▶ _SOURCE EXCERPT_
● ● ●
The rain had finally cleared, filling the Meknes main square with people celebrating the end of holy Friday. A snake charmer half-heartedly piped his flute, a lazy-looking viper draped across his arm; children played a carnival-like game fishing for soda bottles with oversized rods; nearby, a crowd of men seemed to be cheering on a street performer who was teaching two pint-sized boys to box (?) But my favorite was the band.
Walking the square, I happened to catch a street band playing traditional Moroccan gnawa music to a rapt crowd. The last rays of sun reflected on the tattooed faces of old Berber women, young guys in skinny jeans, women in hijab and out. Above, a cloud of swallows swooped over the ornate gate to the Imperial palace. The music was rhythmic and emotive, and the men's voices wove in and out of the drum beat, occasionally uniting with a power that soared higher than the swallows. What drugs could ever replicate such a high?
● ● ●
▶ _GIVEN MATERIAL_
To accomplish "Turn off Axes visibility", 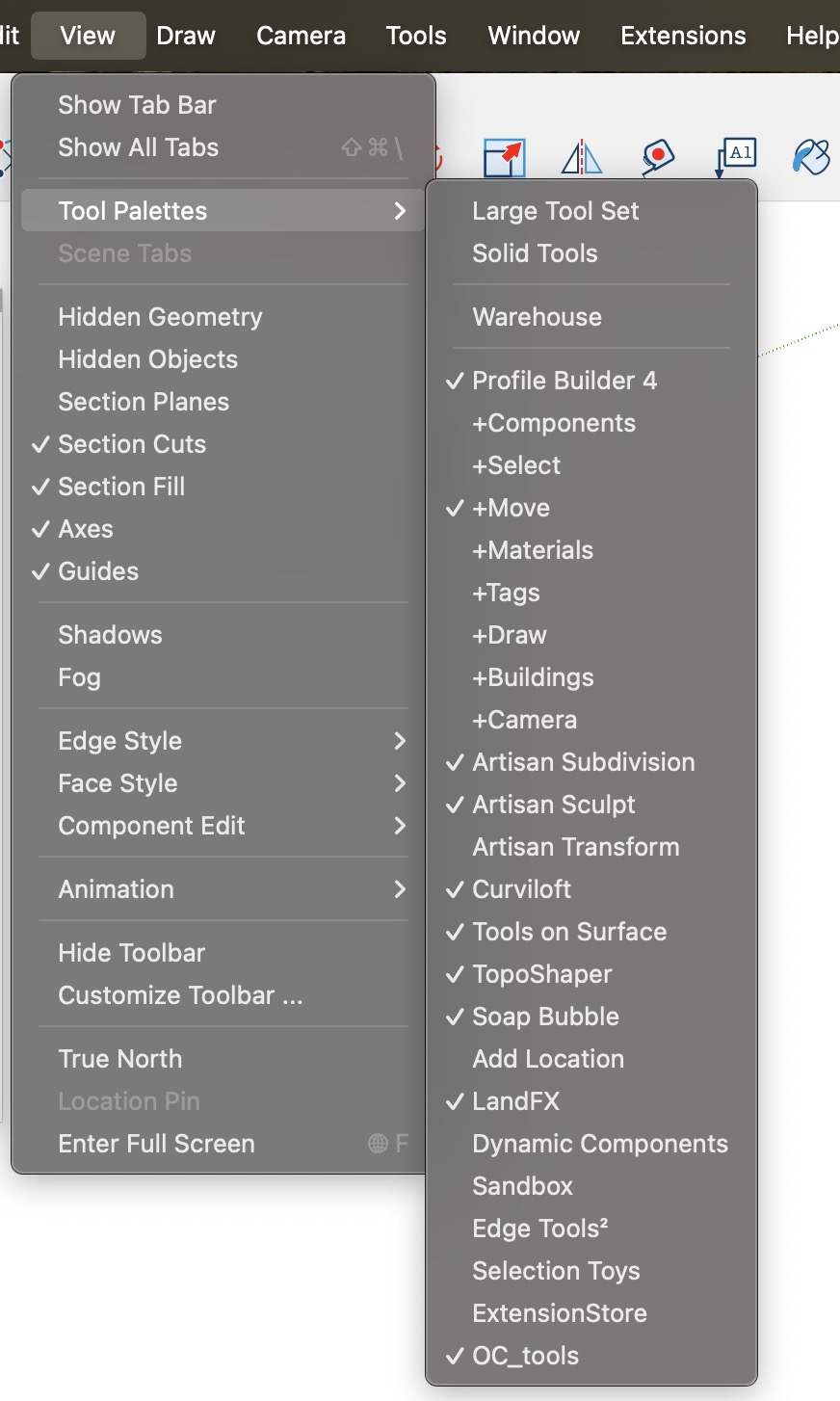I will click(x=86, y=529).
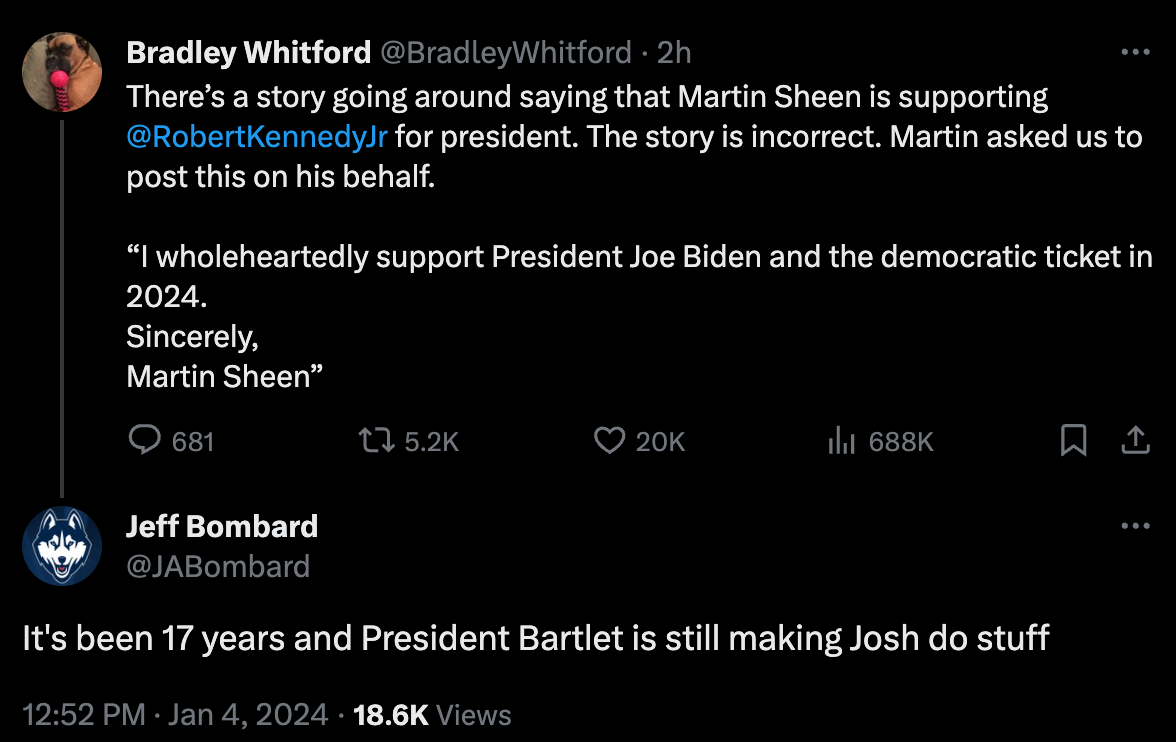This screenshot has width=1176, height=742.
Task: Open the @RobertKennedyJr mention link
Action: click(257, 136)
● ● ●
▶ _EXERCISE REQUIREMENTS_
1. Reproduce the passage about the Meknes square word for word, from "Walking the square, I" up to and including "such a high?".
2. In the passage about the Meknes square, what kind of music was the street band playing?

▶ _ANSWERS_
1.
Walking the square, I happened to catch a street band playing traditional Moroccan gnawa music to a rapt crowd. The last rays of sun reflected on the tattooed faces of old Berber women, young guys in skinny jeans, women in hijab and out. Above, a cloud of swallows swooped over the ornate gate to the Imperial palace. The music was rhythmic and emotive, and the men's voices wove in and out of the drum beat, occasionally uniting with a power that soared higher than the swallows. What drugs could ever replicate such a high?

2. Traditional Moroccan gnawa music.